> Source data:
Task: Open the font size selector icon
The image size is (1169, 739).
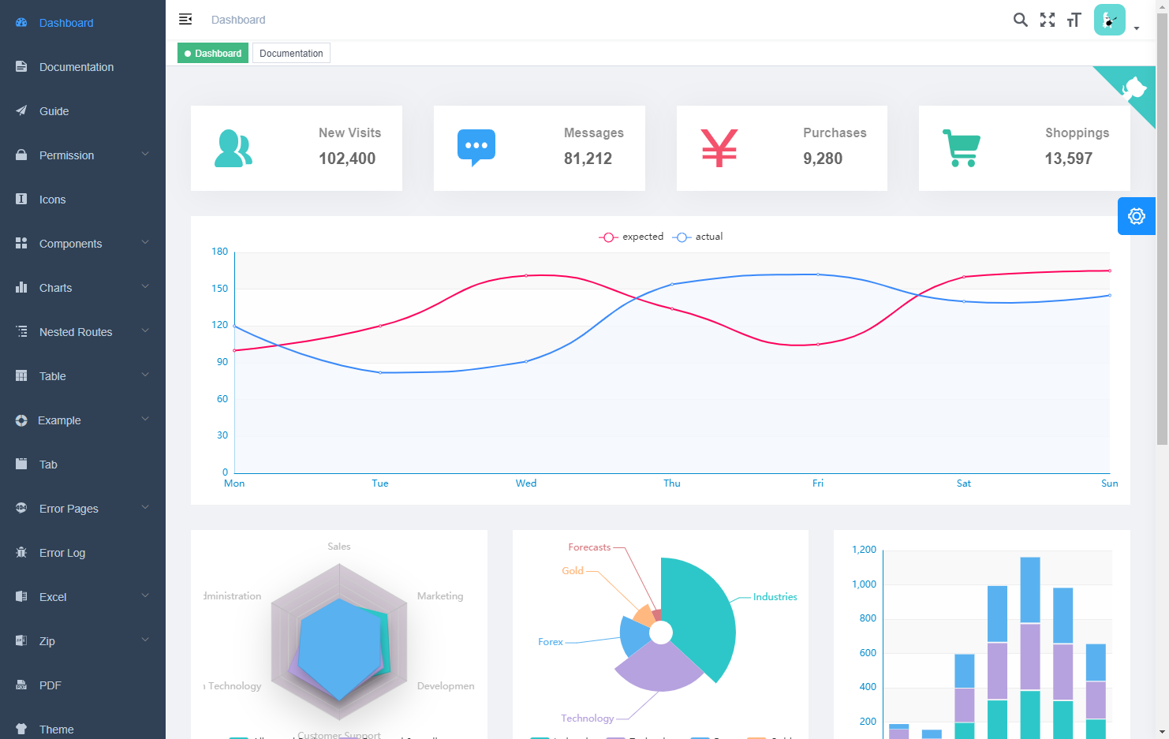Action: [x=1074, y=20]
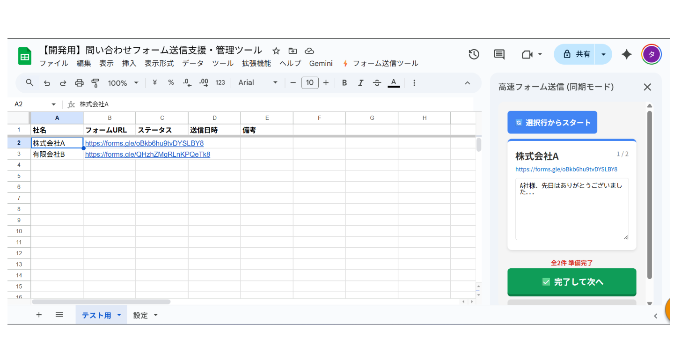Open the text color picker
Viewport: 674px width, 354px height.
[x=394, y=82]

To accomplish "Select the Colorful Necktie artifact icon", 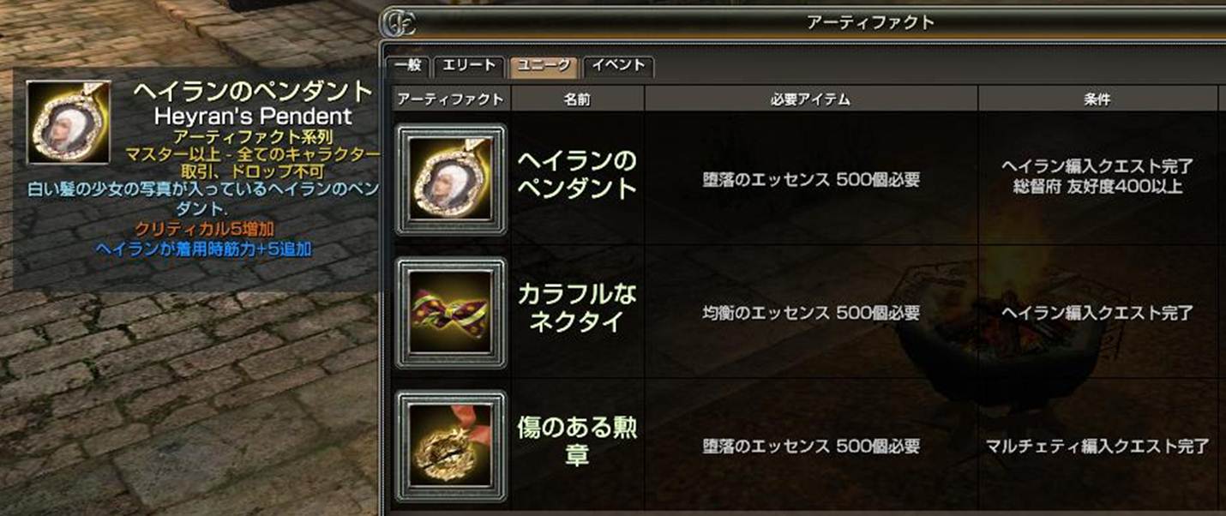I will (x=451, y=313).
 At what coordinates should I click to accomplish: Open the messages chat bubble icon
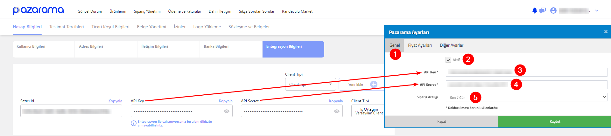click(543, 10)
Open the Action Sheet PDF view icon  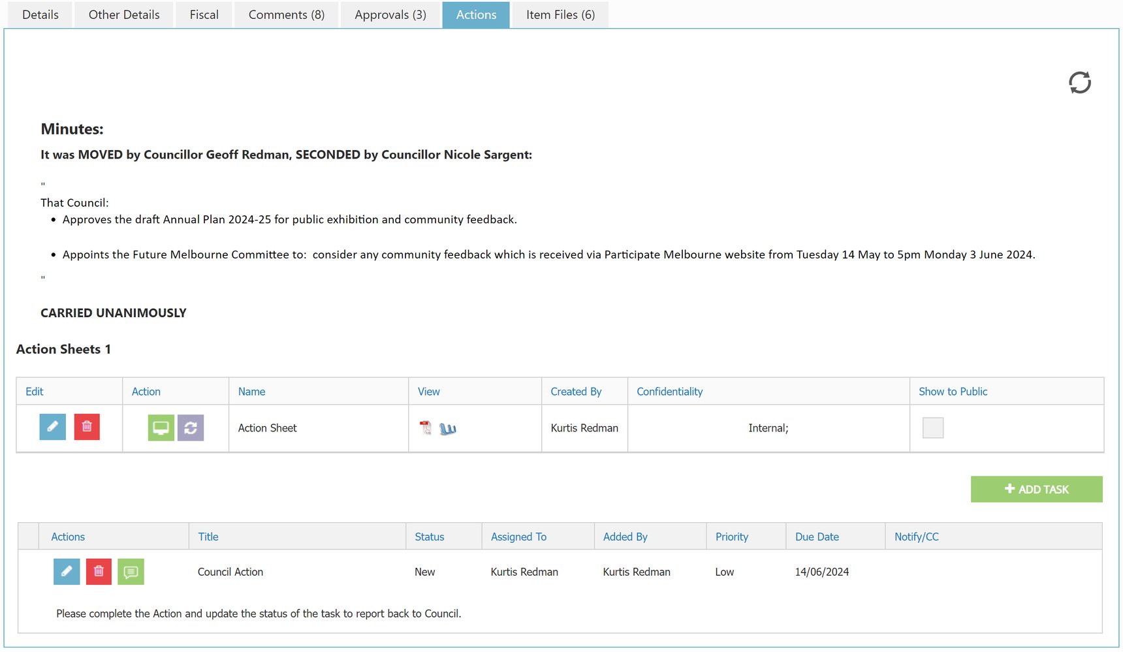pos(426,429)
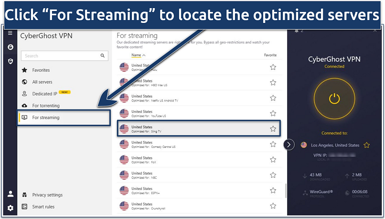Open the hamburger menu icon
The image size is (385, 219).
10,33
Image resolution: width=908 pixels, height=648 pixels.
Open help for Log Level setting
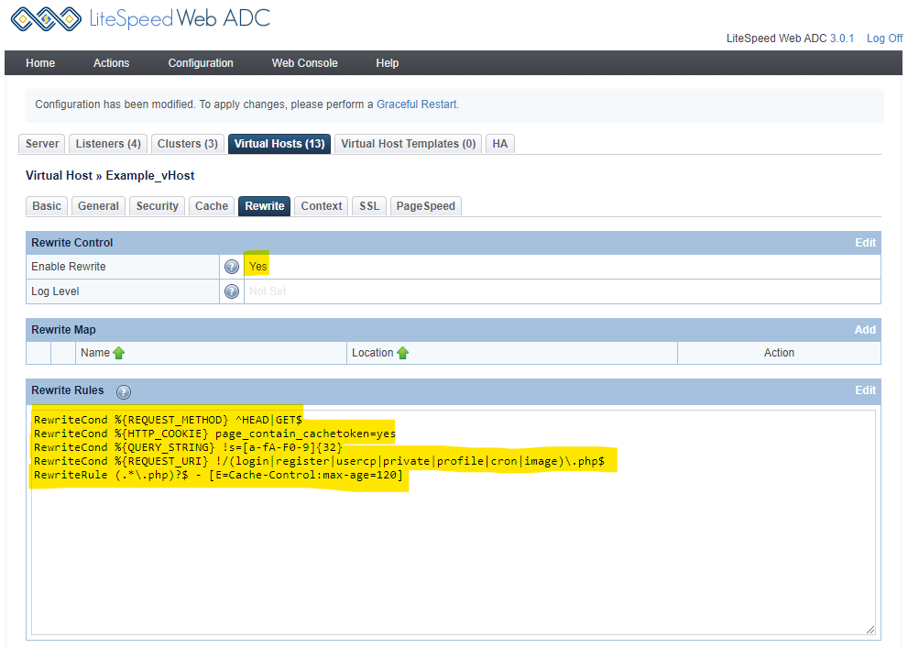click(232, 291)
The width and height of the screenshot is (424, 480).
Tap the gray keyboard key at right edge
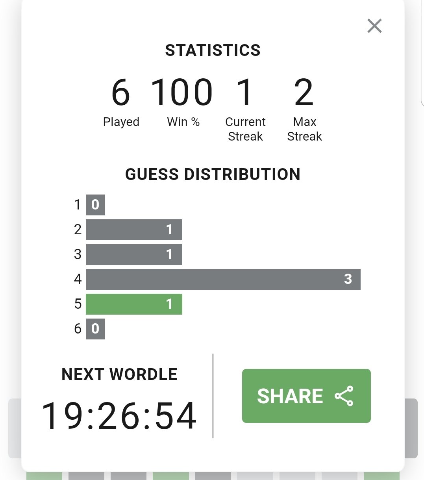(x=411, y=428)
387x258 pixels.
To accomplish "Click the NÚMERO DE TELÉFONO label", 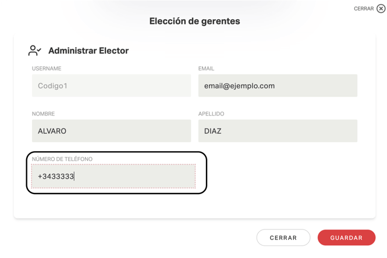I will 62,159.
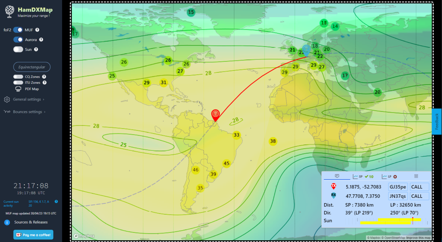The width and height of the screenshot is (442, 242).
Task: Click the GJ35pe TX locator field
Action: click(398, 187)
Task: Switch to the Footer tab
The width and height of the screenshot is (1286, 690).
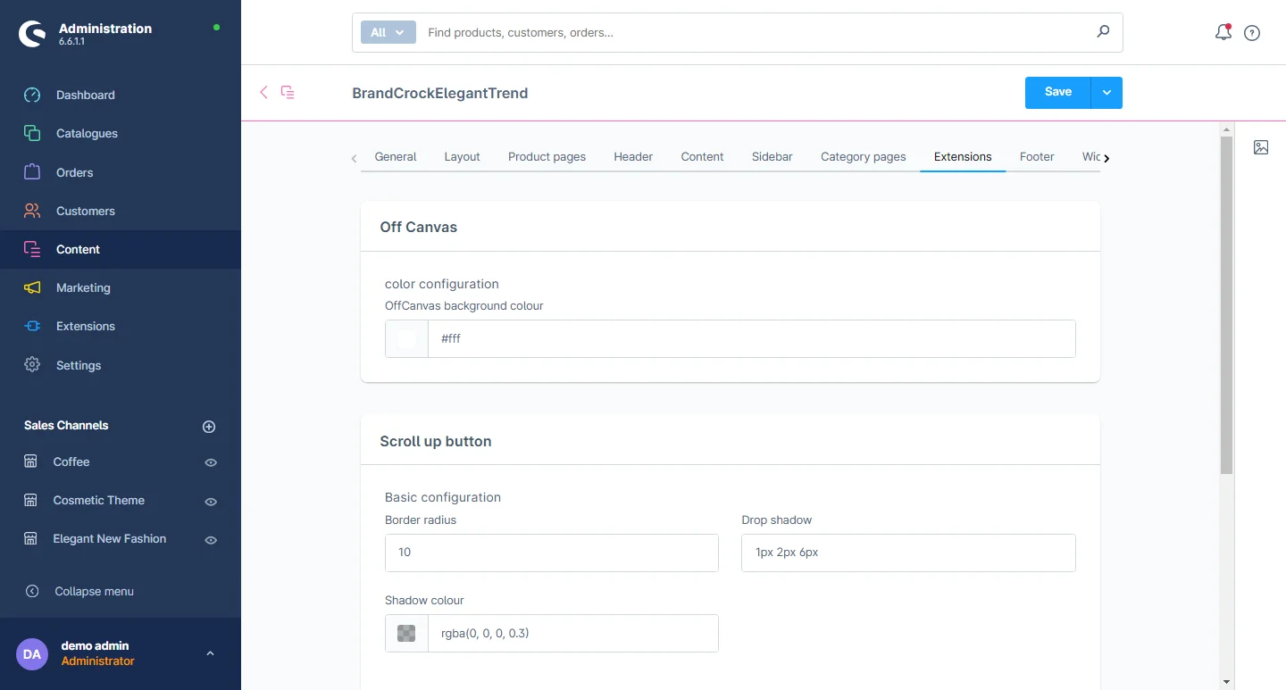Action: [1037, 156]
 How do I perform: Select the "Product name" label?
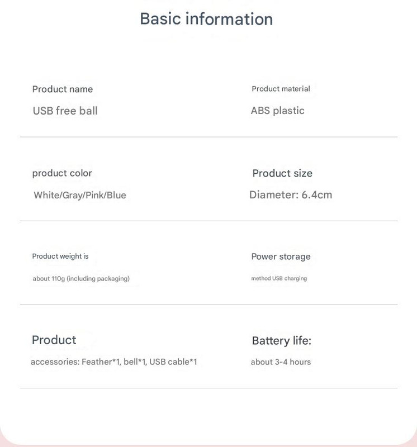[63, 89]
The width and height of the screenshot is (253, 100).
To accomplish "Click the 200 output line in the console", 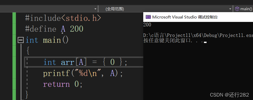I will (x=147, y=25).
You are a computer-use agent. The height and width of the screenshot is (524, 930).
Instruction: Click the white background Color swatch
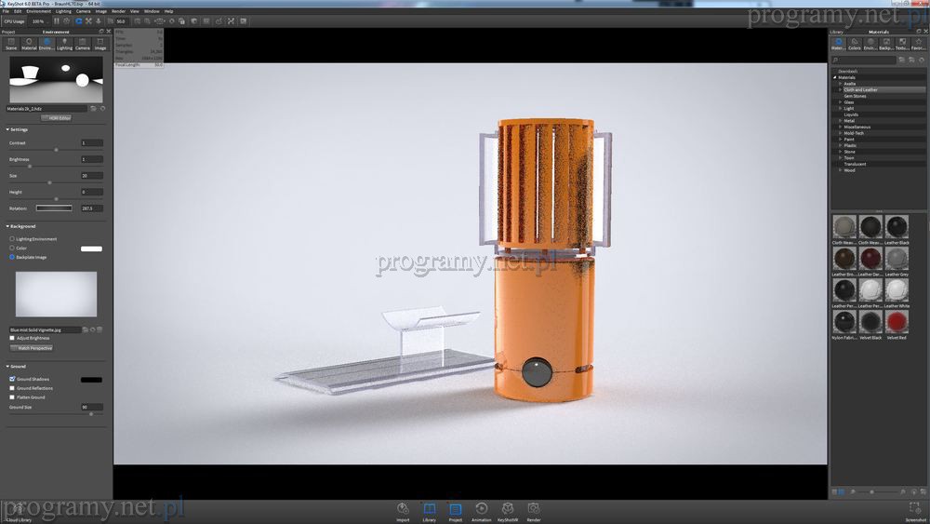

> Exercise requirements: List each line of the records that includes the word "Task".

> Written response:
Task: Open the font size selector icon
Task: Click the GJ35pe TX locator field
Task: Switch to the Footer tab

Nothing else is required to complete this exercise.